The Government’s chaotic approach to Brexit is also threatening the ability of health employers to recruit from overseas. The number of nurses and midwives coming to work in Britain from Europe fell by 89% in the year after the UK voted to leave the EU and the number of doctors coming to the UK from the EU fell 9% in 2017 according to the General Medical Council.

Privatisation

A central part of Labour’s plan to rebuild and revitalise the NHS is our determination in reversing privatisation and to return our health service into expert public control. At the election, Labour pledged to repeal the Health and Social Care Act and to reinstate the powers of the Secretary of State for Health to have overall responsibility for the NHS.

The amount of NHS money that is being directed to the private sector is rising. Since 2010, NHS expenditure on private health providers has doubled from £4.1 billion in 2009/10 to £ 9 billion in 2016/17. The Department of Health figures show that the percentage of funding allocated to private sector providers has grown from 4.4% in 2009/10 to 7.7% in 2016/17.

In 2016 private providers held the contacts for 39% of the community care contracts in England.

Bed shortages have forced NHS hospitals to turn to the private sector which has meant that spending on outsourced elective treatments to the private sector rose significantly from £241 million in 2015/16 to £381 million in 2016/17. NHS Trusts have also been forced to increase their expenditure on private ambulances by a fifth in just two years, despite patient safety concerns.

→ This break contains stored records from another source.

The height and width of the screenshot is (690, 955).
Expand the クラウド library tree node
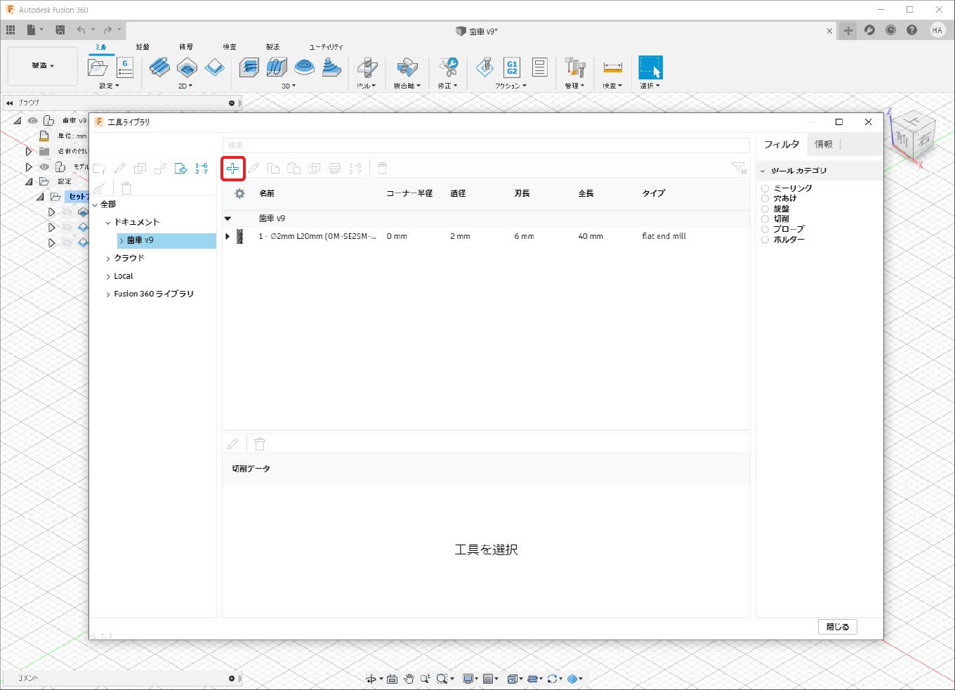pyautogui.click(x=108, y=259)
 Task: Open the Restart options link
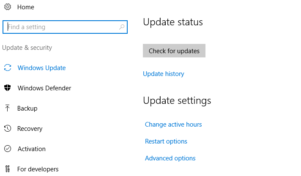pos(166,141)
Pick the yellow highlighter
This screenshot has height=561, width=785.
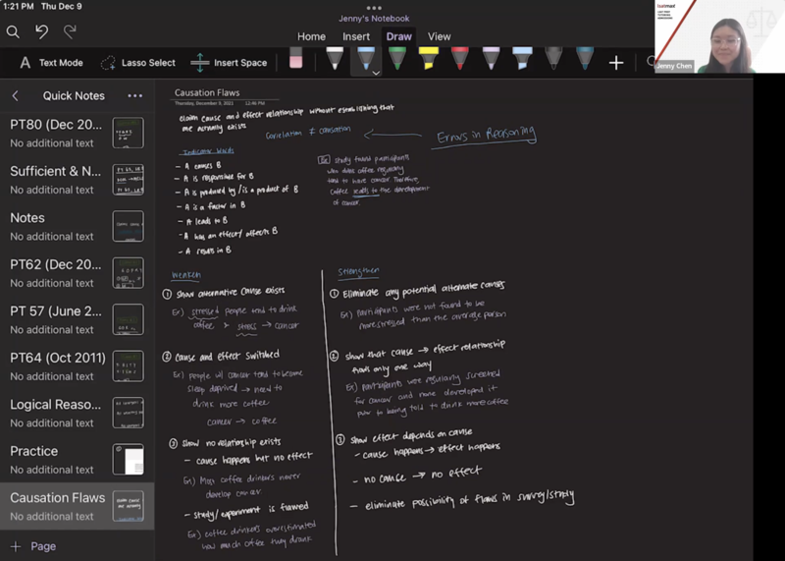tap(428, 60)
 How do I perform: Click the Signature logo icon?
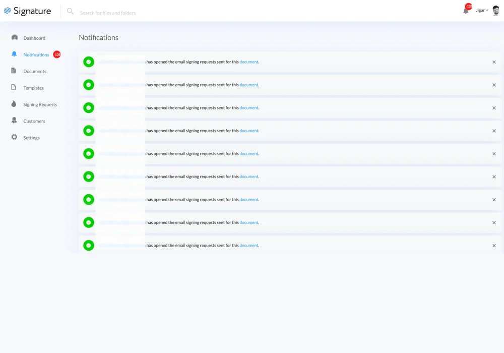click(7, 11)
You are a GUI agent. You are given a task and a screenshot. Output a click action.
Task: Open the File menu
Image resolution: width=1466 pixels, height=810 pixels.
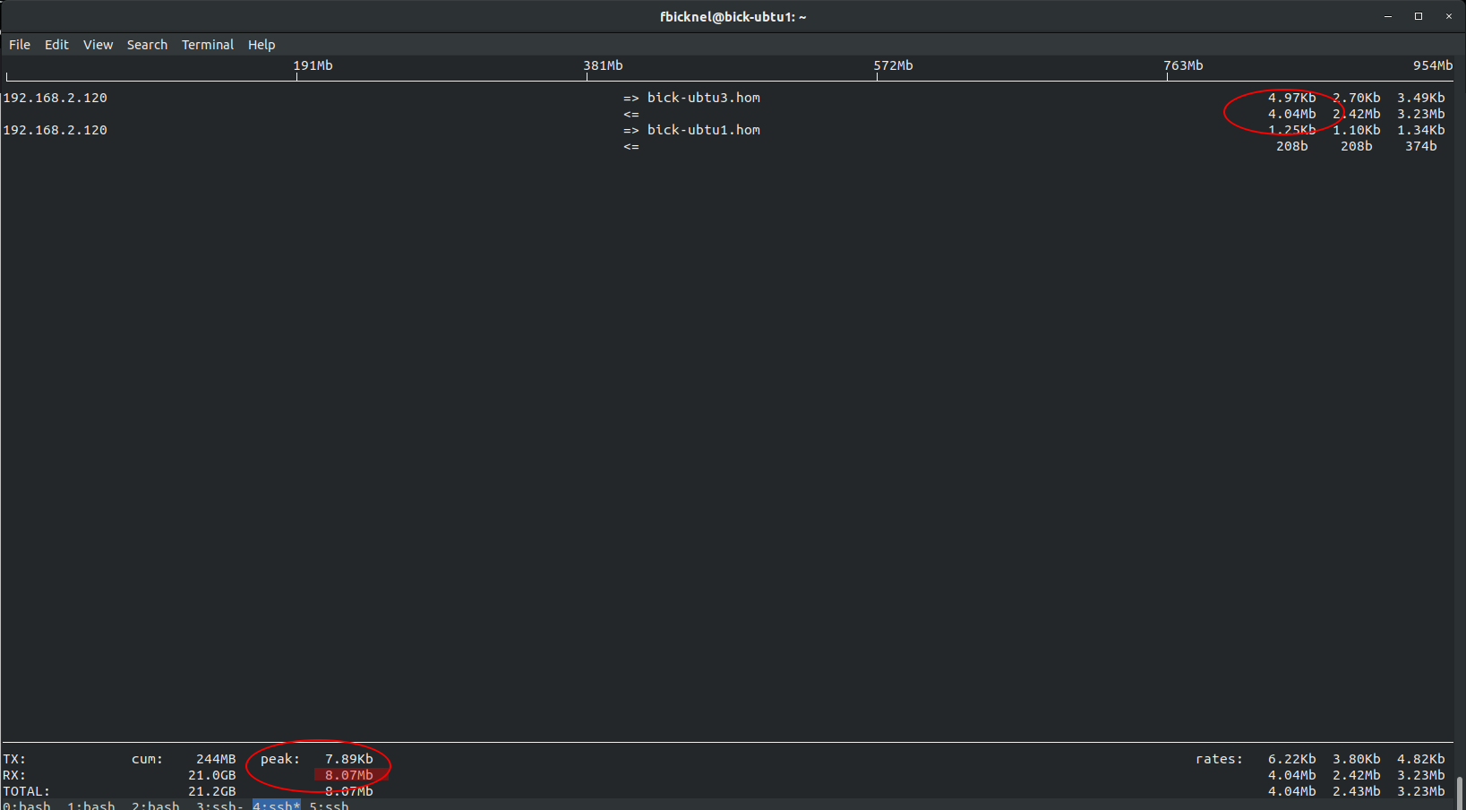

The Tories’ expansion of the internal market has led to one third of contracts being awarded to private providers since the Health and Social Care Act. Some of these contracts are care and their failures have wasted millions of pounds of public money.

The NHS is Labour’s proudest achievement and one of the most powerful engines for social justice we have ever seen. Every day NHS staff go the extra mile to care for others. They have the appreciation and gratitude of each and every one of us.

Labour has, and will, always stand up for our NHS and protect the service for generations to come. However, the Tories have fought tooth and nail against the creation of the NHS in Parliament – voting against it 22 times – and now the NHS services under this Tory Government have been pushed to the brink by the biggest financial squeeze in NHS history, as well as cuts to public health and social care.

I can assure you that I will continue to fight the Government on giving the NHS more funding and also to reverse the plans for privatisation. The NHS is an invaluable service that help people when they are in need of medical attention and given the undue pressure that the NHS has been placed under from terrorist attacks and the recent rise in crime the NHS more than ever needs extra support so they can continue to provide the best quality care that they can.